Китти сделала несколько шагов - от таблички вглубь белизны - и остановилась. Эти бесконечные сугробы и тонкая полоска горизонта вдалеке, этот бескрайний простор...
«Мне кажется, я уже была здесь».
Конечно, нет: ни она, ни кто-то ещё конкретно в этом месте никогда не бывал, но, может быть, в другом, очень похожем...
«Холодно, никаких домов, и людей почти нет, только степь, степь...»
Это даже уже не голоса - странная, непонятно откуда взявшаяся память, которая иногда накатывала волнами, порой в самый неподходящий момент.
Она глубоко вдохнула морозный воздух. Голова закружилась, и Китти опустилась в снег.
_____________________________
[1] Но я, разве я могу,
разве я могу иначе?
Разве я не несу это проклятие в себе -
огонь, голос, мучение?
Lacrimosa, «Вина и покаяние»
(изначально фраза из фильма «Eine Stadt sucht einen Moerder»)
Китти сидела на кушетке и, чуть наклонив голову, посматривала по сторонам. Странный этот главврач расположился поодаль, то листал какие-то свои бумаги, то быстро бросал взгляд на неё и опять возвращался к бумагам.
- Значит, Китти Эрлина, - то ли спросил, то ли констатировал он.
(Прекрасно же знает, что она Китти Эрлина, что ей четырнадцать лет, что она недавно вернулась в Ринордийск и тому подобное. Равно как и то, что держать её в клинике нет оснований. Просто попросил её папочка, закадычный друг: мол, девчонка совсем умом тронулась, сами, боюсь, не справимся).
- Да.
Он помолчал - похоже, обдумывая, как бы лучше изобразить видимость работы, что, наверно, не так легко, когда работа не требуется. Наконец спросил:
- Как дела в школе?
Китти подняла взгляд и деланно полюбопытствовала:
- А почему вы начинаете с этого вопроса? У вас ведь есть моё досье. Вы и так знаете, что всё плохо.
Он как будто смутился (хотя скорее показалось):
- Да, но... мне думалось, ты захочешь сама что-то рассказать. - Китти молчала и продолжала смотреть вопросительно. - Не ладишь с одноклассниками?
- С ними в том числе.
- Ну что ж, в твоём возрасте это случается, не у всех выходит сразу наладить контакт...

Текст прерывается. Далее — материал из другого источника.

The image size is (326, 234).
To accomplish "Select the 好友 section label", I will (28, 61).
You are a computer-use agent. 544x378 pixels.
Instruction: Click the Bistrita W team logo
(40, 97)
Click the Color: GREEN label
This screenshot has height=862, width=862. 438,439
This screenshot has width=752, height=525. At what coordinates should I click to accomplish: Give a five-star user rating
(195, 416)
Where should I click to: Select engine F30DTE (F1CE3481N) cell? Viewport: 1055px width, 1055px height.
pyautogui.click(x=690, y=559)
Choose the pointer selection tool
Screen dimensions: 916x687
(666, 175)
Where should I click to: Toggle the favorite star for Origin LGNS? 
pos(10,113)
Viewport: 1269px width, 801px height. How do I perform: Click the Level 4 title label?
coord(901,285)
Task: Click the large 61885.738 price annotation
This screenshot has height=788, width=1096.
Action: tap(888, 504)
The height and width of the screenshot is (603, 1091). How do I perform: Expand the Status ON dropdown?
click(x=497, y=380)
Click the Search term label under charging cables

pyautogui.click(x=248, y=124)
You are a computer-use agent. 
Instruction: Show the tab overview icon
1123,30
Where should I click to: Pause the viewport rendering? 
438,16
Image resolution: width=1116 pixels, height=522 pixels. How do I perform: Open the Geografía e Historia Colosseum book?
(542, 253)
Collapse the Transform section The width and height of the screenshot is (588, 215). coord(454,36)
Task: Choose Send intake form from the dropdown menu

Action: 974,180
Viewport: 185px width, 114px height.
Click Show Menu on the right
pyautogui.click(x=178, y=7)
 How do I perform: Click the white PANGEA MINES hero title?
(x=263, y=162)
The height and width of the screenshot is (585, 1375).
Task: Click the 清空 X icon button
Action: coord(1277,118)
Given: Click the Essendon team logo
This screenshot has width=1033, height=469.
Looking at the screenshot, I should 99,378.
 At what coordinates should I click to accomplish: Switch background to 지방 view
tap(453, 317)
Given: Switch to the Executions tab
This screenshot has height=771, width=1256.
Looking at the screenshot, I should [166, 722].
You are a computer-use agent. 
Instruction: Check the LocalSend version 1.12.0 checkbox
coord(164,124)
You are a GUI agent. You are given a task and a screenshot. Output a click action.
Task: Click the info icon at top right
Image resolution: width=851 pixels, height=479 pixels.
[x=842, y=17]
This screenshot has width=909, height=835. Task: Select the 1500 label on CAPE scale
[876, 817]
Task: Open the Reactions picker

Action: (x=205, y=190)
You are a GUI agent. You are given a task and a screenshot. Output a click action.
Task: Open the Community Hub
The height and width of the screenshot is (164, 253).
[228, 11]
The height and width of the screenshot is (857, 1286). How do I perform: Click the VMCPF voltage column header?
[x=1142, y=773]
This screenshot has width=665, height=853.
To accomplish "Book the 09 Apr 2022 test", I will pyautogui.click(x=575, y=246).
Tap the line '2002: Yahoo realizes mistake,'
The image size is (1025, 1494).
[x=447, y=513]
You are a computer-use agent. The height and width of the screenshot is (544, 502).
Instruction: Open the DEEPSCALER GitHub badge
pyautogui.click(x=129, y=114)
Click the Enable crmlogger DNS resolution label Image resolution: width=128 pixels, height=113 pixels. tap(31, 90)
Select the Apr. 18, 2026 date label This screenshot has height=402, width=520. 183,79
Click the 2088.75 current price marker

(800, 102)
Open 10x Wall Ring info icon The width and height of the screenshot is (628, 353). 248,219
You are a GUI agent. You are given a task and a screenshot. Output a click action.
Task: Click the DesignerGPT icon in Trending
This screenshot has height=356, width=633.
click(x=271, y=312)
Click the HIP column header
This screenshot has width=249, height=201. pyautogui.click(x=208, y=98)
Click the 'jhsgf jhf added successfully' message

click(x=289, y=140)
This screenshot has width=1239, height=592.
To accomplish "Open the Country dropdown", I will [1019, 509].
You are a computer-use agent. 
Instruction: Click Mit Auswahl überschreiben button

- Это из-за фамилии, - отрезала Китти. - В любом случае, не думаю, что по этой причине надо держать меня здесь.
- Но ты устроила пожар...
- Я хотела сжечь только архив. Не думала, что загорится и сама комната.
- И, говорят, сопротивлялась, когда тебя наконец нашли.
- Потому что мне хотели вколоть какую-то дрянь, естественно, я сопротивлялась. А вы бы не сопротивлялись?
(Говорила она всё ровно, быстро и монотонно. Так и требуется говорить с большинством людей, выходит меньше проблем).
Он мягко улыбнулся - с усилием, опять прикидывает, как лучше сделать вид.
- Зависело бы от того, для чего предназначена эта, как ты выражаешься, «дрянь». О тебе беспокоились и хотели помочь. Поэтому же ты здесь.
- Я здесь потому, что мой отец попросил вас. Можно сказать, по блату - хотя получается весьма странный блат. Вы же знаете, что это никому не нужно. И мне в первую очередь.
- Я понял, - он кивнул. - Ты имеешь в виду, что ты в полном порядке и нам лучше всего будет отпустить тебя отсюда.
- Да, я имею в виду это.
- Но, видишь ли... Кто поручится, что всё будет в порядке и впредь? Твои родители жаловались, что ты делаешь странные вещи или уходишь в себя. Теперь поджог, побег... Что дальше?
- Скажите моему отцу, чтоб он разрешил мне сменить фамилию, - она со всей серьёзностью посмотрела в глаза главврачу. - Тогда ничего подобного больше не будет. Я не доставлю никаких проблем.